Another factor that led to the success of Starbucks’ latte, as well as the hundreds of other pumpkin spice products on the market, is the flavor’s seasonality. Dr. Lang said products that are only available for a short period time are especially appealing to consumers. “By having fruits and vegetables available year round, the whole concept of seasonality has disappeared. People are finding that it is more authentic and interesting for products to be seasonal, have limited availability, and they find that it makes their experience more interesting,” he said. Seasonality itself is a built-in marketing strategy, and creates an urgency to consume a product while it’s still around.

There’s also pressure for food manufacturers and supermarkets to produce and carry seasonal goods. Bill Drake, director of executive education at the Cornell Food Industry Management program, said, “as manufacturers fight for shelf space and sales in what is a pretty stagnant overall market…going into seasonal items is a bigger deal.”

As a seasonal flavor, pumpkin spice has a particular appeal to manufacturers. With a proven high rate of popularity, it’s enticing for producers to jump on the bandwagon and make more and more pumpkin spice products. Dr. Lang said that “marketers want to use the most obvious flavor, one that they don’t have to explain or translate, that the consumer automatically gets.”

Aside from the buzz pumpkin spice creates every fall, the Starbucks latte in particular has also developed a reputation for stirring up drama. In 2012, when Starbucks faced a national shortage of pumpkin spice flavor sauce, customers were left latte-less and disgruntled. Hundreds took to Twitter to vent their frustration. “My world almost ended this morning when the local Starbucks told me they were out,” Jason Sizemore, a 38 year-old from Kentucky, tweeted during the shortage.

Two weeks ago, Hillary Clinton was asked on Facebook whether or not she indulges in the beverage. “The true answer is I used to until I saw how many calories are in them,” she responded. Though clearly unrelated to the campaign, Clinton’s response went viral. Among other sources, TIME, Reuters, and The New York Daily News picked up the story that same day. Many publicly expressed anger at Hillary, including Washington Post blogger Chris Cillizza who wrote an op-ed titled “Hillary is dead, dead wrong—about pumpkin spice lattes.”
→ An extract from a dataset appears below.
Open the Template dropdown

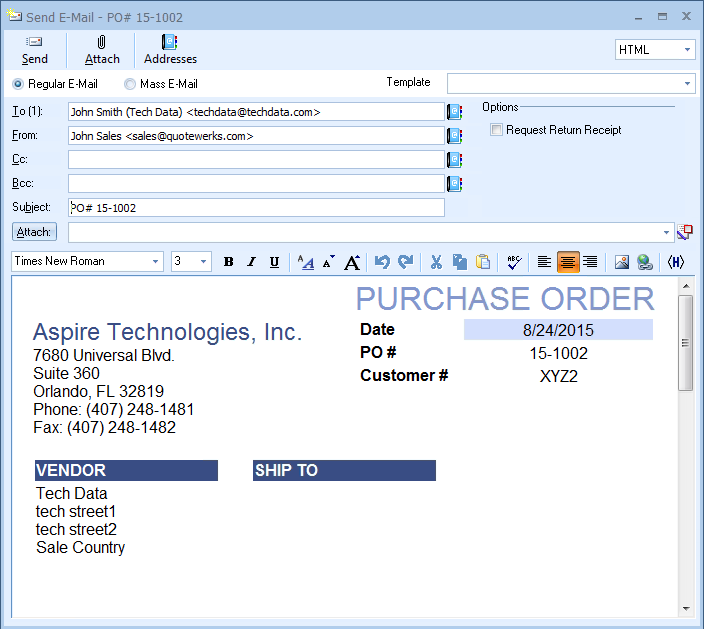(687, 83)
Some sources hypothesize that this question was planted with the intent to go viral—the pumpkin spice latte has become a cultural icon and its fans have a strong presence on social media. According to mediaite.com, the question was written by one of Clinton’s former staffers, a public relations specialist who supports the campaign. Mediaite speculates that, as a PR expert, the woman who posed the question knew that Clinton’s response would garner mass attention. Whether this question was planted or not, a small mention of the pumpkin spice latte successfully put Clinton in the national spotlight.
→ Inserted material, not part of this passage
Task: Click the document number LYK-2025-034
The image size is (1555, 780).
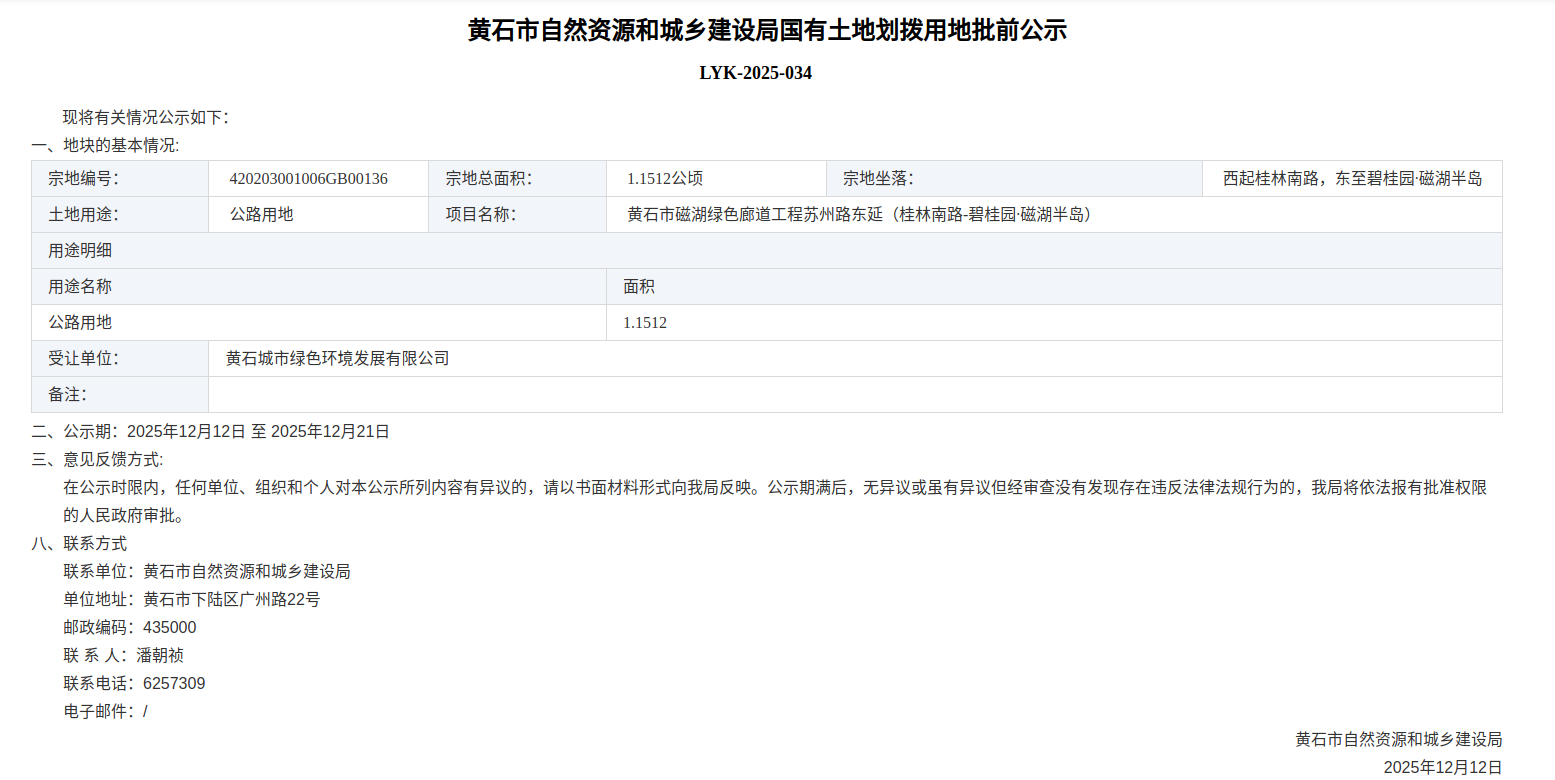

Though its original marketing campaign appealed to America’s discontent with the impersonal and industrialized food industry, pumpkin spice has been institutionalized like the system itself. The flavor is now universally recognized, widely consumed, and something companies know will sell in stores. But some think that the craze over the flavor has gone too far. In an interview with the Associated Press, Cindy Ott, a scholar and author of Pumpkin: The Curious History of an American Icon said that the pumpkin’s reputation as a symbol of “natural abundance” and “goodness” has been smashed by the advent of pumpkin spice.

“It feels like it goes against these values that aren’t supposed to be commercialized,” she said.

But it doesn’t look like the flavor will be less profitable any time soon, and for now, Americans will have to take their pumpkins with a shot of espresso.